稽古を始める前、俳優やスタッフに、やめたくなった時にはやめて良い旨、伝えました。やろうと決めたのは演出家の僕です。僕がやると言えば、特に俳優は「やりたくない」とは言い辛いと思います。どうしようかとても悩みましたが、ずるずると稽古初日を迎えました。

稽古は4月1日から。台本は最後まで書けており、普段どおり昼は台本の修正、夜は稽古の流れで10日には完本するはずでした。皆で話し「公演自体は難しいが映像を撮ろう、しかもただの定点撮影ではなく、どうせだったらアトリエ全部を使って映画のようなものを撮ろう」と決めました。

4月2日も稽古をしました。配役も決まり、僕もセリフに関して少しづつ演出をし始め、良い感じでした。気持ちも上がりました。が、2時間を過ぎたあたりで、悪寒がし始め、そこで稽古を終えました。熱を計ったら37度4分あり、とりあえず寝ました。この時点ですべて終わりです。

ただの風邪の可能性も多分にありましたが、それを完全に証明する手立てがない以上、誰かと接触するわけにはいきません。というわけで中止を決めました。稽古中はずっと窓を開け、俳優同士1メートルくらい距離をあけてやってました。完ぺきではないでしょうが、予防はしていました。

ここまでで動いていた分のお金を払い、もちろん赤字です。
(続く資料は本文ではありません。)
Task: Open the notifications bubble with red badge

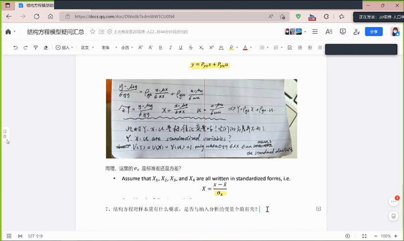Action: [x=394, y=201]
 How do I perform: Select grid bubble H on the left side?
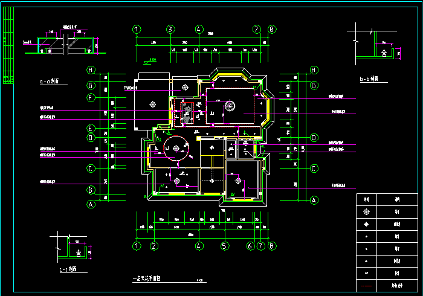[x=91, y=70]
俳優にも1週間ぶんのギャラは払いますが、予定を開けてもらっていたのに、本当に申し訳ないです。お金のこともですが、このまま演劇のできない世界になってしまうんじゃないかと、不安です。そうならないようにせねば。

「愛に関するいくつかの断片」は、僕にとって、物語ることと、思索すること、をどうにか上手く融合できないかと考え続けた二十余年の、一つの転換点になるような作品でした。誰も見てないので好き勝手なことが言える。この騒動が落ち着いたらきっと上演します。

超長い割には大したことを言ってないつぶやきでしたね。ちなみに七日現在、僕は微熱と平熱の間をうろうろしています。微かに喉が痛いだけで、他は元気です。時々、パソコンに向かって文章を書いています。いつも別れてから実感するのですが、俺こんなに演劇のこと好きだったんだな。

以上の文章を書いたのが七日で、そこから関係各所に確認連絡とって今日九日に発表となりました。

新型コロナウィルスの陽性が確定して、影響が大きすぎて発表せざるを得なかった宮藤官九郎という先例はありますが、発熱だけで中止を決めた芝居はここまで知っている限りでは前田司郎だけです。表向きは緊急事態宣言を理由に中止とする方法もあったと思いますが、これを正直に書いたことには敬意を表します。体調復帰をお祈り申し上げます。